No. The overwhelming majority of Moroccans you meet are genuinely hospitable and honest. A small minority of hustlers concentrated in tourist zones — faux guides, overcharging, the “shop is closed” detour — give a loud, misleading impression. Learn the handful of common tricks and the hustle becomes easy to sidestep.

This is the misconception I most want to soften, because it can make people arrive braced for hostility and miss the best part of Morocco. The honest truth is that the vast majority of Moroccans have zero interest in scamming you — they're shopkeepers, families, teachers, drivers, and hosts going about their lives, and the cultural default toward guests is genuine warmth. The scam impression comes from a small, concentrated minority working the busiest tourist choke-points, and because that's exactly where you spend your first overwhelmed hours, it can feel like everyone is on the make. They're not.

It helps to know the actual playbook, because it's a short and repetitive one. The classics: a friendly stranger telling you the square or tannery 'is closed today' and steering you to their cousin's shop; unofficial guides who latch on, walk you somewhere, then demand a fee; the tanner who hands you mint leaves then expects a tip; taxis without a meter quoting triple; and the carpet theatre where 'antique dowry pieces' are recent production. None of these are dangerous — they're commercial hustles, and once you recognise the pattern, you see them coming a mile off.

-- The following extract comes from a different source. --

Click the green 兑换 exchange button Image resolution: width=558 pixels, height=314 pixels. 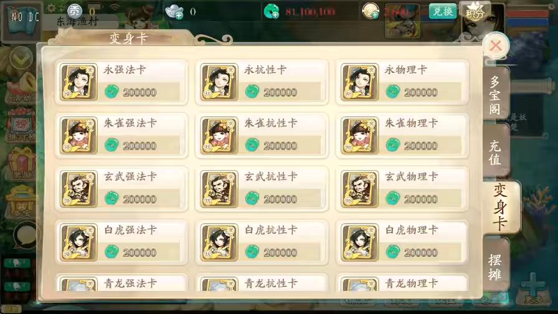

The defences are mild and mostly about posture. Decline help you didn't ask for with a smile and keep walking; never follow someone who insists a site is closed — check yourself. Agree taxi prices up front or insist on the meter. In the souk, treat the opening price as fiction and haggle without guilt. If you accept tea or a 'free' demonstration, know a small tip is the unspoken price. Carry small change so you're not forced to overpay. These habits take a day to learn and then they're automatic.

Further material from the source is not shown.